バイエルン放送交響楽団来日公演の感想(後半のワーグナーについて)


一昨日のサントリーホール、バイエルン放送交響楽団来日公演の感想の続きですが今回はコンサート後半に演奏されたワーグナーについてです。オーケストラ配置は前半と同じシフトでしたが編成は16型に拡大されました。

まずタンホイザー序曲で始まりましたが、ややリミッターの掛かったような前半のドボコン(それでも十分に厚ぼったくて重量級でしたが)での鳴りとひき比べても見違えるばかりのズシリとした質感とギッシリとした密度感、それに法外なまでにダイナミックな音響的迫力が披歴され、いきなり度肝を抜かされました。

まさにワーグナーこそ我らが本領と言わんばかりに水際立ったアンサンブル展開から繰り広げられる、重厚壮麗を極めたような響きがホールを満たし、続くジークフリートのラインへの旅と葬送行進曲(ホルンの豪快なこと!)、ワルキューレの騎行(トランペットの濃厚な鳴りっぷり!)、そしてアンコールのローエングリン第3幕への前奏曲(勇壮無比なトロンボーン!)まで含め、このオーケストラにはそれこそワーグナーの精神が宿っているのかとまで思われた瞬間が何度あったかと思うくらいでした。

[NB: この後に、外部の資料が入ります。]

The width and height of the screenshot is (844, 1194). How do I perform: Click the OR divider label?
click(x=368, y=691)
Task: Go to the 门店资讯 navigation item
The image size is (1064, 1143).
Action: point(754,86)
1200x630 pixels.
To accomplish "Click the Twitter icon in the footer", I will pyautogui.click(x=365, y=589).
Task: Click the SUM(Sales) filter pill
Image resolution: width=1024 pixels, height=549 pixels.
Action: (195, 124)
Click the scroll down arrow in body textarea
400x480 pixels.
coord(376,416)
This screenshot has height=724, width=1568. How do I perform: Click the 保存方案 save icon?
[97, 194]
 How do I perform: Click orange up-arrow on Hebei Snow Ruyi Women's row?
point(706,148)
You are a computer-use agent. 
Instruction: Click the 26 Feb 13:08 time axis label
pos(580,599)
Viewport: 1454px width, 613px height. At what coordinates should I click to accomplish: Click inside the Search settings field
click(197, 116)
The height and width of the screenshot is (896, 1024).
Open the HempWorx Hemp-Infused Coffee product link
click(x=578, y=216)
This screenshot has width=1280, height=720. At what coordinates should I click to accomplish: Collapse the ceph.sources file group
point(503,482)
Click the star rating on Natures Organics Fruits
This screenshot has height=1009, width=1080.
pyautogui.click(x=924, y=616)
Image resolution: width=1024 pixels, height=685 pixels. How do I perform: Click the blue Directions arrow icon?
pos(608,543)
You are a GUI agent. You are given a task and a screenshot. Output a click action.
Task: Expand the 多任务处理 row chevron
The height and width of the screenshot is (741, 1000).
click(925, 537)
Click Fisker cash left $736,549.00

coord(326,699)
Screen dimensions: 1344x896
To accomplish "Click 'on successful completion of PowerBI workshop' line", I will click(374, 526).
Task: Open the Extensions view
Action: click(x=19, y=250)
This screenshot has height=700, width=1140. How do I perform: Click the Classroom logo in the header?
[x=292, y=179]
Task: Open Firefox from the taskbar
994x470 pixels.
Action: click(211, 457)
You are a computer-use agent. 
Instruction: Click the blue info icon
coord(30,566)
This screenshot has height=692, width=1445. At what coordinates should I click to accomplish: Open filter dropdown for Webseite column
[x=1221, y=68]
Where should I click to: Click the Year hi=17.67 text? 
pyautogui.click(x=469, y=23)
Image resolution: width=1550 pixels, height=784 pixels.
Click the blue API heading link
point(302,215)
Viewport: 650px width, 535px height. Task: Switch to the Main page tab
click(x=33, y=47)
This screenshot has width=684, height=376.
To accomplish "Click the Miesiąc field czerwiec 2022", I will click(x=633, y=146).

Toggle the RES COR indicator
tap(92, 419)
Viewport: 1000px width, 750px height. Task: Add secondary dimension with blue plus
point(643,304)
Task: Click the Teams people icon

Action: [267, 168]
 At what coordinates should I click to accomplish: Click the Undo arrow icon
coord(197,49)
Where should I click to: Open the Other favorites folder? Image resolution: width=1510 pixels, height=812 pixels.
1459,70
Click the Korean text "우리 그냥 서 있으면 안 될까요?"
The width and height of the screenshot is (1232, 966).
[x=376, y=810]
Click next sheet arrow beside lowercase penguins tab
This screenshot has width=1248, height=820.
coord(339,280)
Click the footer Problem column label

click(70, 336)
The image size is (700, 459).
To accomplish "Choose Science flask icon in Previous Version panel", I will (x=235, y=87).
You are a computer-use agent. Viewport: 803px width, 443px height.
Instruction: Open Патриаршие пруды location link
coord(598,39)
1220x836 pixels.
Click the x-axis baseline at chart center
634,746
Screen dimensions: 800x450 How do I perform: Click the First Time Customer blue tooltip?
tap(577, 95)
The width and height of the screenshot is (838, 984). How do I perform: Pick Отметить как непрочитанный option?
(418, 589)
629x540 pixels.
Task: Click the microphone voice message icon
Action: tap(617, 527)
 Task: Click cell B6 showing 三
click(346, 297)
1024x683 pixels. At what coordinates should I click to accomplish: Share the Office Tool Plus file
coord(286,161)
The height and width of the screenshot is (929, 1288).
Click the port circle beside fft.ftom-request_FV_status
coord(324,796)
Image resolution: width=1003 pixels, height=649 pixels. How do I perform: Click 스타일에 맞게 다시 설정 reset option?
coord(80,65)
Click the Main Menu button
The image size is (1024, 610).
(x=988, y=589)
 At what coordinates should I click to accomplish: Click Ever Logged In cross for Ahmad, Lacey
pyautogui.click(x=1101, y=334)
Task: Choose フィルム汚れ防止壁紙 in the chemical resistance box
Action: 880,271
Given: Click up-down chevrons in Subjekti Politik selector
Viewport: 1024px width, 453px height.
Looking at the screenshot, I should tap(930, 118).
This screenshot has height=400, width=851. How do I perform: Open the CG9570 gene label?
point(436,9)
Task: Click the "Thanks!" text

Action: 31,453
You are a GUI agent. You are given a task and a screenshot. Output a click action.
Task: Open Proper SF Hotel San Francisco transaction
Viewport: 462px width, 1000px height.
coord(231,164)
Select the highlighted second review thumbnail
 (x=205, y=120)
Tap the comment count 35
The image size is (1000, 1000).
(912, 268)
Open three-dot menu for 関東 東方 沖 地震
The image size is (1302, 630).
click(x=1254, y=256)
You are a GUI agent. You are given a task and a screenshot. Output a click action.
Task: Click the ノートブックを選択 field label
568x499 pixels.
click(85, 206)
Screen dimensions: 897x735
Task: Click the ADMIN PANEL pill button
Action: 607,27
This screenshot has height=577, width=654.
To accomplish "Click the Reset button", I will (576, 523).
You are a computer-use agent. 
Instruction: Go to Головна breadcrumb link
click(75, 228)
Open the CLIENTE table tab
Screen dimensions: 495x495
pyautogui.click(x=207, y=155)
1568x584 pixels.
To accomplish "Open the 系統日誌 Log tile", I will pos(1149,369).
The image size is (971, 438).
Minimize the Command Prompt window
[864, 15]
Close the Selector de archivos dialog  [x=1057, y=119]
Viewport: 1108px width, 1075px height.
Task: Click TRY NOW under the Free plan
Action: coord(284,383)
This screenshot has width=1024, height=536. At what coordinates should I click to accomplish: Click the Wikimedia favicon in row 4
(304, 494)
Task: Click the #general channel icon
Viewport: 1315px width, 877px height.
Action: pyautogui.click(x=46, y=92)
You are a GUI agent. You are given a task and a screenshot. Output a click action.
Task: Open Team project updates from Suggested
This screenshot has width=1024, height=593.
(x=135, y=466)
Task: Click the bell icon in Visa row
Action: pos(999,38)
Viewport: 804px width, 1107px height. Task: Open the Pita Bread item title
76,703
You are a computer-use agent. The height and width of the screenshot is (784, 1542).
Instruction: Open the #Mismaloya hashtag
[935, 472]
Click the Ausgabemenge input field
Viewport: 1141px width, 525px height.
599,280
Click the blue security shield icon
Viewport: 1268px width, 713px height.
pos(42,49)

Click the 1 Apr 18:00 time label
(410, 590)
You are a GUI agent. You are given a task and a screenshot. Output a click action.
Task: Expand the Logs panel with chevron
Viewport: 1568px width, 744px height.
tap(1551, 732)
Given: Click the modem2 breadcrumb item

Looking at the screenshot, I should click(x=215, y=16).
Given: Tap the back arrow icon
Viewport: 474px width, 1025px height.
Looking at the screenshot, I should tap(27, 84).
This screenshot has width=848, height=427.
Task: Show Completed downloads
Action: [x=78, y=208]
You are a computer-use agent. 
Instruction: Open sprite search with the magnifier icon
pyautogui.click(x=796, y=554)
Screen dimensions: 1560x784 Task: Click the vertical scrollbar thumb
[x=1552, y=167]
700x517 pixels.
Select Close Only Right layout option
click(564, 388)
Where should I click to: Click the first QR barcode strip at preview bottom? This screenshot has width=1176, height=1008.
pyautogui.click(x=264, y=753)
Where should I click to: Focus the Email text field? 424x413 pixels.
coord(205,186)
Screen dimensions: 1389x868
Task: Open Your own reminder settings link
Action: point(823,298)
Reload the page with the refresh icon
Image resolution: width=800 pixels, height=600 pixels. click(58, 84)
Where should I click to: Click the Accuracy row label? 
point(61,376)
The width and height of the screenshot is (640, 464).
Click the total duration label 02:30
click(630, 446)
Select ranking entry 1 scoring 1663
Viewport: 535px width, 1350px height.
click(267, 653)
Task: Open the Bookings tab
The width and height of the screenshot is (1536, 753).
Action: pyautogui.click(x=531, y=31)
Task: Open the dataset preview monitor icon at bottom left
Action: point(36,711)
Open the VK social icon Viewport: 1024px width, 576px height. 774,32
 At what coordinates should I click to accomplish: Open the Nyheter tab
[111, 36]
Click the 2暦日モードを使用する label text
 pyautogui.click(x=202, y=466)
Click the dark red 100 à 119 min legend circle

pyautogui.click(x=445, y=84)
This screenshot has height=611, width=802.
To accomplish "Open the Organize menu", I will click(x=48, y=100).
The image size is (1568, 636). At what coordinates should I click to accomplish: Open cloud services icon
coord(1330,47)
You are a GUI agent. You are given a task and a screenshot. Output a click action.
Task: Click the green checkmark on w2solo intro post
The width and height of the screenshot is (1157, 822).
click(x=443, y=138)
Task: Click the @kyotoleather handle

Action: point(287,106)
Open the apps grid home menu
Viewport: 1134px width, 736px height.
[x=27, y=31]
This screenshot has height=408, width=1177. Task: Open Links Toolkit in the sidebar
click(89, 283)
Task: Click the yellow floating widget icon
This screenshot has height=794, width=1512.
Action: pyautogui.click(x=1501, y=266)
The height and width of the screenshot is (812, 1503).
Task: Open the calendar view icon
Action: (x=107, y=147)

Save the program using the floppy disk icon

そして、この演奏はひとえにヤンソンスの練達の指揮とオーケストラの並はずれたポテンシャルとから必然的に導かれた結果なのだなという認識に到りました。まずはオケの配置パターン(ヴィオラがステージ向かって右の客席正面側に置かれた)ですが、この配置の狙いというのはヴィオラを重視すること、いわば内声重視かつ中音域重視にあると考えられますが、私が当夜のワーグナーを聴いて感心させられた特徴のひとつがまさにそれで、いわば異常なまでの内声の浮き上がりぶりと中音域の圧倒的な充実感です。もともとバイエルン放送響はドイツのオケの中でも際立って重量感が豊かで、ことにバスの強さなどはすこぶるつきですが、ヤンソンスは敢えてハーモニーの内声ならびに中音域を重視するという意識をアンサンブルに浸透させることにより、すこぶる立体的なハーモニーをアンサンブルからひねり出したのではないかという風に思えます。

いまひとつは、このオーケストラの底知れないポテンシャルに関してですが、とにかく聴いていてアンサンブルが安定無比であり、どんなにテンポが速まっても些かも線がぶれず最強奏においてさえ個々のフレーズが微塵も揺るがず、逆に最弱奏においてさえ揺るぎないフレージングの定着感があり、つまりはアンサンブルとしての圧倒的なまでの求心力というか一体感が比類ないのでした。

この点、私は昨年の今ごろ同じホールでサイモン・ラトル率いるベルリン・フィルの来日公演を聴いたのですが、そこでは各奏者のテクニックの呆れるほどの上手さに聴いていて惚れぼれしたことを覚えていますが、当夜のバイエルン放送響は各奏者が個別に上手いというよりはオケ全体がべらぼうに上手いというのか、それ自体がひとつの楽器かと思われるくらいにアンサンブルが高められていて、それがヤンソンスのタクトに対して機敏に反応し切るという按配でした。

この圧倒的なワーグナーにおいてわずかに画竜点睛を欠いたと思われた点は全体に表現上の新機軸や意外性が足らなかったことでしょうか。これは最近聴いたCDでも感じたのですが、ヤンソンスの指揮はアンサンブルを秩序立てて豪快に鳴らせることにかけては本当に素晴らしいのに、こと自己主張としての強烈な個性の刻印となると意外に大人しくなる憾みがあり、そのあたりは何か勿体ないような気もしてしまいました。